Friday, April 4, 2014

A pretty girl is like a melody

Russ Roberts, in a follow-up post to his podcast with John Cochrane, goes on a riff on planned obsolescence, and asks his readership;
Don't consumers always prefer a longer-lived product to a shorter one? Not necessarily. Can you think of some examples?
Someone offers just that; If consumers always preferred long lasting products, there would be no such thing as a fashion industry. 

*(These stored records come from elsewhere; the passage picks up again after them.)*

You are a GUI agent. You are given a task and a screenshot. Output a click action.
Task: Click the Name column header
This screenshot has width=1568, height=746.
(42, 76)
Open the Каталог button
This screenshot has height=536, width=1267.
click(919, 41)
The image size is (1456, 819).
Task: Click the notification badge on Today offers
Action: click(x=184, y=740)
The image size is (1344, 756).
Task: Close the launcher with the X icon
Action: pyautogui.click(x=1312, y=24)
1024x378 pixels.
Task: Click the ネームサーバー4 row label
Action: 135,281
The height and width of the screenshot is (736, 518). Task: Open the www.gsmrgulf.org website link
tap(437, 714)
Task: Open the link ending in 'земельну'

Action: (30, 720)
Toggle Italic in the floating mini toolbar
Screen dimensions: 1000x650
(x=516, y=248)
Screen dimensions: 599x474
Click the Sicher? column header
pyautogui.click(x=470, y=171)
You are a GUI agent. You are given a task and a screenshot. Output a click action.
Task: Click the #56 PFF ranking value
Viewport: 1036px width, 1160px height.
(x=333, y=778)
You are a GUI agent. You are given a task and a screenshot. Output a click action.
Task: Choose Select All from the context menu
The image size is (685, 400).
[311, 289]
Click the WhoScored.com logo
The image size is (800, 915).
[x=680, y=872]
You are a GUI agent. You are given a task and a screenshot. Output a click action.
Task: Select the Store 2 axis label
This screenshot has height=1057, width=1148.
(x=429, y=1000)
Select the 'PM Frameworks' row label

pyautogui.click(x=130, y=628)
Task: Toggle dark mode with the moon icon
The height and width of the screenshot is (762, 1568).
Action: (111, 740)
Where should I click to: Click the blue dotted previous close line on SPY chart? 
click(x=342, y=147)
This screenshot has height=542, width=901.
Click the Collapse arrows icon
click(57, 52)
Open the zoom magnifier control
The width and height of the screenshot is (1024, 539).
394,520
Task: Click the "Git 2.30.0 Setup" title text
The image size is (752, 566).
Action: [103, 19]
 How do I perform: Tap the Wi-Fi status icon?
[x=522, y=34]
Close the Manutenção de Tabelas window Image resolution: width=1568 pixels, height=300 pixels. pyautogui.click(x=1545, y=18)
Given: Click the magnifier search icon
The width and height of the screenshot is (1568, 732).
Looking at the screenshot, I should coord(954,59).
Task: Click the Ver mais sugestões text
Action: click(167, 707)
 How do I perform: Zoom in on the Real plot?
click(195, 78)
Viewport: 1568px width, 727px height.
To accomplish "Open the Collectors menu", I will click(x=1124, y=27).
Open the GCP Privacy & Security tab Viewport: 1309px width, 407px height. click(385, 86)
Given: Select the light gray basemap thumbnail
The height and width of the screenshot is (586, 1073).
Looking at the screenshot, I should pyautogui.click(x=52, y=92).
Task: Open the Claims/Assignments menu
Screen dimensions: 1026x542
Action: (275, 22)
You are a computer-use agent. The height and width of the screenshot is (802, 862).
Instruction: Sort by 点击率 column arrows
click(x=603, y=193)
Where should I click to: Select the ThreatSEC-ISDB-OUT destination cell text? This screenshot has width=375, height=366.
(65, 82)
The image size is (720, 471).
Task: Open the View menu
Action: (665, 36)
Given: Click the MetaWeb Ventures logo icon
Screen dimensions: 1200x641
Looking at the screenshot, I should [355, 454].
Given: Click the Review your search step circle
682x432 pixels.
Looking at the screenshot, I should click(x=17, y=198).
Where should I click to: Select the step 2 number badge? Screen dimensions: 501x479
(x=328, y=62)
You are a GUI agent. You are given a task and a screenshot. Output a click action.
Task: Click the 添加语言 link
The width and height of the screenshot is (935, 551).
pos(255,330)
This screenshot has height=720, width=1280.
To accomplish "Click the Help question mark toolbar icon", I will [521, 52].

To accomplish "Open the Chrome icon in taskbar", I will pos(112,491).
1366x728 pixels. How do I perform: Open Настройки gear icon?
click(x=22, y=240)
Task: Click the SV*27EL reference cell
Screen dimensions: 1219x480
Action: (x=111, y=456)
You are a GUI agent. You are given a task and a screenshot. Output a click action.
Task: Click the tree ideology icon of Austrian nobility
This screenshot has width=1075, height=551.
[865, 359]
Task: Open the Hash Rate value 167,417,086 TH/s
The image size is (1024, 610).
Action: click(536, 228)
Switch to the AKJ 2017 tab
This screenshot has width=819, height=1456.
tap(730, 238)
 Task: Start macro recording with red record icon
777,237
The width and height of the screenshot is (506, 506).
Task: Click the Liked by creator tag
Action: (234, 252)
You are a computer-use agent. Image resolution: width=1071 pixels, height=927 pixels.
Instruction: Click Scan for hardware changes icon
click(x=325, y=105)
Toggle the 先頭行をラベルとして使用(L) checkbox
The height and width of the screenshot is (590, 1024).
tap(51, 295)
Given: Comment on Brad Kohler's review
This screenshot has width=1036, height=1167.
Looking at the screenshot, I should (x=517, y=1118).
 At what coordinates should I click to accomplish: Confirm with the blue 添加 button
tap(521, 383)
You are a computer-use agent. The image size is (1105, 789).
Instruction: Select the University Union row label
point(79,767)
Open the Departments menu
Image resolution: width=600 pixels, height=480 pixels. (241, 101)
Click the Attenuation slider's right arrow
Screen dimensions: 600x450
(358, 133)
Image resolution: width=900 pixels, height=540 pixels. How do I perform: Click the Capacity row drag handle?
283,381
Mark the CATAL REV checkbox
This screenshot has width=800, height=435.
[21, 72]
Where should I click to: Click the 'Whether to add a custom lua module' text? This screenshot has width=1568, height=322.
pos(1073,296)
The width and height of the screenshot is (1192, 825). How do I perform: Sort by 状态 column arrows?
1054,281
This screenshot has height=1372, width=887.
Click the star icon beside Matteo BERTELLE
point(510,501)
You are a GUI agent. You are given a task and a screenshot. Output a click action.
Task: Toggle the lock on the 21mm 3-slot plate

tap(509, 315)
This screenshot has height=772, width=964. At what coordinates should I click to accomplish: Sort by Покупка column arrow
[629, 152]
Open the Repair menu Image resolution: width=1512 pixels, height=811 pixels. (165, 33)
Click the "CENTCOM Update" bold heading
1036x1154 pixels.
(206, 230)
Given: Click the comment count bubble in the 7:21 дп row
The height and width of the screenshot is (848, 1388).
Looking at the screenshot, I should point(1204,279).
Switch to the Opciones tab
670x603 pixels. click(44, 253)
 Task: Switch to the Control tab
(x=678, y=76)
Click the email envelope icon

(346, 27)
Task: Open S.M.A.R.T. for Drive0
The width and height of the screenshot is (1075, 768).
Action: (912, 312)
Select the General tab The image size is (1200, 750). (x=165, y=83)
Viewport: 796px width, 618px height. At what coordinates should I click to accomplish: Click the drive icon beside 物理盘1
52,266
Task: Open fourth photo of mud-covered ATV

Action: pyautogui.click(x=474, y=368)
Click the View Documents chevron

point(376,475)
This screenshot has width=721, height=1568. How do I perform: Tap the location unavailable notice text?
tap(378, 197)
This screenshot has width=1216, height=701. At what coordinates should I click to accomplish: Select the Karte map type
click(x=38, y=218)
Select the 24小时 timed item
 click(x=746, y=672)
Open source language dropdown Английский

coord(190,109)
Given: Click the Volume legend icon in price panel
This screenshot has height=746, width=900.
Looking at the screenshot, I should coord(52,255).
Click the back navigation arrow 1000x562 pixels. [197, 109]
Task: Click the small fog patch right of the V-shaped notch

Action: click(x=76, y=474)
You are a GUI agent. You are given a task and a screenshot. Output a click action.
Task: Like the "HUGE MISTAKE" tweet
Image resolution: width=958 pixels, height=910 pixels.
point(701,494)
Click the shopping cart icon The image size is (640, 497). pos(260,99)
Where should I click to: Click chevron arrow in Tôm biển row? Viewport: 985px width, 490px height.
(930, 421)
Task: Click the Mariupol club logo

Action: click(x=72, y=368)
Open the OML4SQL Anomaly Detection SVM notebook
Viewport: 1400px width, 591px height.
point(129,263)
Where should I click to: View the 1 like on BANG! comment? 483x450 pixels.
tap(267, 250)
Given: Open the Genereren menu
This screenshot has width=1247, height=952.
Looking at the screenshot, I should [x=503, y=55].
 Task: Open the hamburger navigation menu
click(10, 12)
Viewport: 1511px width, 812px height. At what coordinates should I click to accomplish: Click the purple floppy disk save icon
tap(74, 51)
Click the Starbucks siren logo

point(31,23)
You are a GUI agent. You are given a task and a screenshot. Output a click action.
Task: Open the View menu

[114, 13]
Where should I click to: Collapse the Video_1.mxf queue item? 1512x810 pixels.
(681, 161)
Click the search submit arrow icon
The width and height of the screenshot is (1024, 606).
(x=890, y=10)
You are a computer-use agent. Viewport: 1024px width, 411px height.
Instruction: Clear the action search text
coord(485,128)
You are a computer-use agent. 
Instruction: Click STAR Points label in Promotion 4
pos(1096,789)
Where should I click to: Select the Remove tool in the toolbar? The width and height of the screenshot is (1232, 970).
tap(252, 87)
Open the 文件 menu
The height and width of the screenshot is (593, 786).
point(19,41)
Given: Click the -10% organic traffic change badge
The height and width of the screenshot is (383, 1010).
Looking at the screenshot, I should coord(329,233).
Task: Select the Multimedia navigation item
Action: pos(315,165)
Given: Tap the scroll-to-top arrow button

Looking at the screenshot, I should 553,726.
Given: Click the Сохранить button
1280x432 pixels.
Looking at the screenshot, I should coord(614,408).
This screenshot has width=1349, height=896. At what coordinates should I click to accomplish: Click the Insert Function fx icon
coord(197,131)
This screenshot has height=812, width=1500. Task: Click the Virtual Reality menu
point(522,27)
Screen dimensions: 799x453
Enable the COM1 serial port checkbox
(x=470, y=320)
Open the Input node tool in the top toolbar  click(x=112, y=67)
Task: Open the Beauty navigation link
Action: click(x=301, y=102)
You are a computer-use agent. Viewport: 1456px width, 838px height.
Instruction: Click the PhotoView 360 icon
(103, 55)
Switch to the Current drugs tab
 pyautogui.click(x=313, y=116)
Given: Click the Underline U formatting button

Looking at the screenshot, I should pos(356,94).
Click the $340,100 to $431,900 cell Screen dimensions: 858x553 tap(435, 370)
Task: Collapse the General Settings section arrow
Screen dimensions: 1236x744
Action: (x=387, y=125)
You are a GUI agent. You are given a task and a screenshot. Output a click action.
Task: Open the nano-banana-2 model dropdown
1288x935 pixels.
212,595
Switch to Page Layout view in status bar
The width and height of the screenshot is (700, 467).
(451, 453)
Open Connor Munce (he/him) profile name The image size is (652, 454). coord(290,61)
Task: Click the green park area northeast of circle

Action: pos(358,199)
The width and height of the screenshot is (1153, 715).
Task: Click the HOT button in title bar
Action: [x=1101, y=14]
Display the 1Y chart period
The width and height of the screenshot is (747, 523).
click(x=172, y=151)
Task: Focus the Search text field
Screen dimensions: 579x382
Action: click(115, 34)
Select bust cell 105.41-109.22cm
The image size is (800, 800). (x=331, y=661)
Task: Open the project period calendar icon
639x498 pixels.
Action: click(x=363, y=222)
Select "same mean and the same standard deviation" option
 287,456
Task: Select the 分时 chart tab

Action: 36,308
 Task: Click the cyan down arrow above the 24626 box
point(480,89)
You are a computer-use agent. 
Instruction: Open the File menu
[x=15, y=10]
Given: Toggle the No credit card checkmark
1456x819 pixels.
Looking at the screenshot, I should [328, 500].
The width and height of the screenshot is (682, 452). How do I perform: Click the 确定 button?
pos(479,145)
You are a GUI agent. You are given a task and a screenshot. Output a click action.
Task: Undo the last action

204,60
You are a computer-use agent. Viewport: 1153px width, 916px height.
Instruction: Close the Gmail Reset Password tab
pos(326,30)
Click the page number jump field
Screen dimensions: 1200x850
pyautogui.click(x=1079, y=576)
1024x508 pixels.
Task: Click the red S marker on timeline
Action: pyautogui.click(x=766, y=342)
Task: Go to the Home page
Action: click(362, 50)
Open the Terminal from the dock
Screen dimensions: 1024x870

So, naturally, Russ Roberts' lovely editrix, Lauren Landsburg, won't take to that tune;
Hi, Patrick.
Thanks for your EconTalk comment, quoted below. Your comment has been rejected for publication.
Comments on EconTalk are required to address the content and substance of the podcast episode or subsequent discussion. Flippant remarks that do not address or discuss the substance or content will not be published. If you believe your comment is substantively relevant to the content, please let me know. We may be happy to reconsider your comment.
When it is pointed out to her that, in fact, the post requested just such examples, she doubles down on her logic--we're being kind;
If you want to write comments in the comment section, it's your job as a commenter to read and respond clearly to what Russ or anyone else on EconTalk writes. 
We wonder if it isn't the job of an editor to actually read the work of the author who employs her.

[Update] Turns out that even a macroeconomics textbook co-author can't deny reality forever;
All right, fair enough, Patrick.
I've published your comment on EconTalk.  I apologize that I might not have cottoned to it at first.
It only took three exchanges for that to 'cotton'.